Here is the task for the records below: repeat exactly the lines from the one with "This screenshot has width=720, height=1440." to the one with "You are a computer-use agent. Screen", both included, and nothing else.

────────────────

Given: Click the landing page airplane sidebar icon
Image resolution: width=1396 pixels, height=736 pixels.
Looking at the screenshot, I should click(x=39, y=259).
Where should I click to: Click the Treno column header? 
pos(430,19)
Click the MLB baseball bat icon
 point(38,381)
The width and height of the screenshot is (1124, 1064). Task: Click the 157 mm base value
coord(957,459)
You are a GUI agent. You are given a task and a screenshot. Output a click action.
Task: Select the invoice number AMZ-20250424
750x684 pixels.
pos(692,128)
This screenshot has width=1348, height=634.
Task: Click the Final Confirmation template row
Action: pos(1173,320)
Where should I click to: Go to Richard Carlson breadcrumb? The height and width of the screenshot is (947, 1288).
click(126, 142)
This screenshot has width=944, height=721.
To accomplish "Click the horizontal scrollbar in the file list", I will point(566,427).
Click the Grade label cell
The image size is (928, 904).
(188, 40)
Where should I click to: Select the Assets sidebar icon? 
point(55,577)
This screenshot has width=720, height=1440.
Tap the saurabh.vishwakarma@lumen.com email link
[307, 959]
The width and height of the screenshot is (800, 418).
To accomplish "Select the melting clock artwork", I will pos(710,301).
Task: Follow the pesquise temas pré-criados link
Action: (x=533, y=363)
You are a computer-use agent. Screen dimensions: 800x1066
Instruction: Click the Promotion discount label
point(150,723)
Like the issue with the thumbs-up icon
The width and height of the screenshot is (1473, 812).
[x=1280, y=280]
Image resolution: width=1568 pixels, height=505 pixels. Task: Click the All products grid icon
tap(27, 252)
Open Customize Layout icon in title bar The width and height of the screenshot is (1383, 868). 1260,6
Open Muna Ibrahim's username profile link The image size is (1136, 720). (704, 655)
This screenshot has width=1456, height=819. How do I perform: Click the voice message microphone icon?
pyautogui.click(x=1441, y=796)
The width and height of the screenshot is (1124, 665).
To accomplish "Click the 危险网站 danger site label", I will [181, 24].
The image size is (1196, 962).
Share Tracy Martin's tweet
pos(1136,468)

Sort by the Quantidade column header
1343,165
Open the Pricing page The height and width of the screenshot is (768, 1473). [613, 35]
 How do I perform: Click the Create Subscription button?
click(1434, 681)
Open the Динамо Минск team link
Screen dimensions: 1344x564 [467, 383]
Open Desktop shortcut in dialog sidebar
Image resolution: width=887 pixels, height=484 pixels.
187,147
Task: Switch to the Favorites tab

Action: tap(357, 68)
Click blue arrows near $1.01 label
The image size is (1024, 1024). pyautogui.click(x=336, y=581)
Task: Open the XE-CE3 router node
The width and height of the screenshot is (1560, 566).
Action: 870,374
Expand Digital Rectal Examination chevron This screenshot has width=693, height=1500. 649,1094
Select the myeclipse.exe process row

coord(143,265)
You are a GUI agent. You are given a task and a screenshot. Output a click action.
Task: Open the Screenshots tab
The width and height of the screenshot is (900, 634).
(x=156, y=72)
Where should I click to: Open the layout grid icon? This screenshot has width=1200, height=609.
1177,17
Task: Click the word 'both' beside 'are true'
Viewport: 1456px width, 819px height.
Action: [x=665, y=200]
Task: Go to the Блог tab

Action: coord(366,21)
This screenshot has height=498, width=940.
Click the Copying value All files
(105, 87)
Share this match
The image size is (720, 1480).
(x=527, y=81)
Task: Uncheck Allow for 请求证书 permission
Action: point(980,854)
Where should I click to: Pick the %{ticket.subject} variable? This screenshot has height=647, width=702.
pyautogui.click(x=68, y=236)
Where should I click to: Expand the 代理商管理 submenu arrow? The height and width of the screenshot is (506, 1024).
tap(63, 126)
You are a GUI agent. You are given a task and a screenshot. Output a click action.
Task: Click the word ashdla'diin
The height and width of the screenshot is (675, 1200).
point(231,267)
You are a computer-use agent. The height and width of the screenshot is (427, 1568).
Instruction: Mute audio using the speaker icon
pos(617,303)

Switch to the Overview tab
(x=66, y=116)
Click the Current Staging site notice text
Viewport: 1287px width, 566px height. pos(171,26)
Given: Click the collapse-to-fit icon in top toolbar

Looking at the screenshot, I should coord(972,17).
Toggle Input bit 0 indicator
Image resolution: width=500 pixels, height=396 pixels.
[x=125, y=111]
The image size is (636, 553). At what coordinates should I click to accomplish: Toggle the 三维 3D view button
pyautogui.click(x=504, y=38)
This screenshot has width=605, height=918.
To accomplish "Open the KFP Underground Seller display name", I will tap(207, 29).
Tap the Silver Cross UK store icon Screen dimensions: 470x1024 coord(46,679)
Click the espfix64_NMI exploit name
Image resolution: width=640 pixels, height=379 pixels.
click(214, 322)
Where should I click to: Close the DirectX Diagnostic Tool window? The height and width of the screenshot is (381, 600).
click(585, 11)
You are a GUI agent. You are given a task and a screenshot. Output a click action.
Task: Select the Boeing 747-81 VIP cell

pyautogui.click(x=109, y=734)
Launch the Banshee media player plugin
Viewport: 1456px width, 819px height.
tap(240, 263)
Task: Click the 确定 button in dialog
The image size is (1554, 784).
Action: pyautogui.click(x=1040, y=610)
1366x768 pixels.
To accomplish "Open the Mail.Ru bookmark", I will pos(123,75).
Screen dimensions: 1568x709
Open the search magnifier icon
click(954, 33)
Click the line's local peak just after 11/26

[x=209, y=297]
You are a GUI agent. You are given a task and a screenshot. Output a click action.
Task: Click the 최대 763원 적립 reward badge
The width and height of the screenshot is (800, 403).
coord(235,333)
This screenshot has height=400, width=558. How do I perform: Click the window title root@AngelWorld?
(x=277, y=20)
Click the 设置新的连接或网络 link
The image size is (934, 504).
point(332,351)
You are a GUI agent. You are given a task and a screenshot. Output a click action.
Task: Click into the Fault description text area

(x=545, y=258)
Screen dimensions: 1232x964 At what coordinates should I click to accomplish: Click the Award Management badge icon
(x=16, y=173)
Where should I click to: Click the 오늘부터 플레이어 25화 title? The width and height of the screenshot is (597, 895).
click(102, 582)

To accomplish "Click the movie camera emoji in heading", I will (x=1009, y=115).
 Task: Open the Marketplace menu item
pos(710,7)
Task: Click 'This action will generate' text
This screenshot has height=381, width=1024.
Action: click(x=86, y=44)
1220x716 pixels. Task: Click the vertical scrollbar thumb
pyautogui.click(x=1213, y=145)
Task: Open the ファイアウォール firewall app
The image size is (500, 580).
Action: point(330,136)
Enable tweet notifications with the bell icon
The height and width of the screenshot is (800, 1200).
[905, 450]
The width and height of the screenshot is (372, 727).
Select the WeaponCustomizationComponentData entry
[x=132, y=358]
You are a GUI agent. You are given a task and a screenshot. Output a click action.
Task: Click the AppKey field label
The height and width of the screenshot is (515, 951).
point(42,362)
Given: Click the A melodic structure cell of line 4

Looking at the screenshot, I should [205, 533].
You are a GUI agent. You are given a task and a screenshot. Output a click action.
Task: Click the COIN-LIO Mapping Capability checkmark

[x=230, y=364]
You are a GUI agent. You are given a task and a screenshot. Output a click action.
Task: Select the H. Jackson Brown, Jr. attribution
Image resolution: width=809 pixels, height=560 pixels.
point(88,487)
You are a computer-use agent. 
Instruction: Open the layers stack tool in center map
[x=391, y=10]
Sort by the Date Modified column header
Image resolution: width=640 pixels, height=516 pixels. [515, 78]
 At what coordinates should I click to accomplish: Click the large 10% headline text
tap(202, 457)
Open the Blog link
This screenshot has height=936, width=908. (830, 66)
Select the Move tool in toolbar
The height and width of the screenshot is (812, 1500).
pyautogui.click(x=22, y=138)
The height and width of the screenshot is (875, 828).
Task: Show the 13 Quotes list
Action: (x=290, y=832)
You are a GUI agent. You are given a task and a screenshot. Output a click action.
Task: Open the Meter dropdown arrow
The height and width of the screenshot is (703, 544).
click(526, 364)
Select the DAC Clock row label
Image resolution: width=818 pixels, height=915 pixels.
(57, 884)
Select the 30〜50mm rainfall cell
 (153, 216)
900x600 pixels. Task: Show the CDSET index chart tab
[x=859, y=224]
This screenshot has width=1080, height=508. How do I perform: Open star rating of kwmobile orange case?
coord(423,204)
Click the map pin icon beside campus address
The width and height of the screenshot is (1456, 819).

────────────────

### Written answer
This screenshot has width=720, height=1440.
Tap the saurabh.vishwakarma@lumen.com email link
[307, 959]
The width and height of the screenshot is (800, 418).
To accomplish "Select the melting clock artwork", I will pos(710,301).
Task: Follow the pesquise temas pré-criados link
Action: (x=533, y=363)
You are a computer-use agent. Screen dimensions: 800x1066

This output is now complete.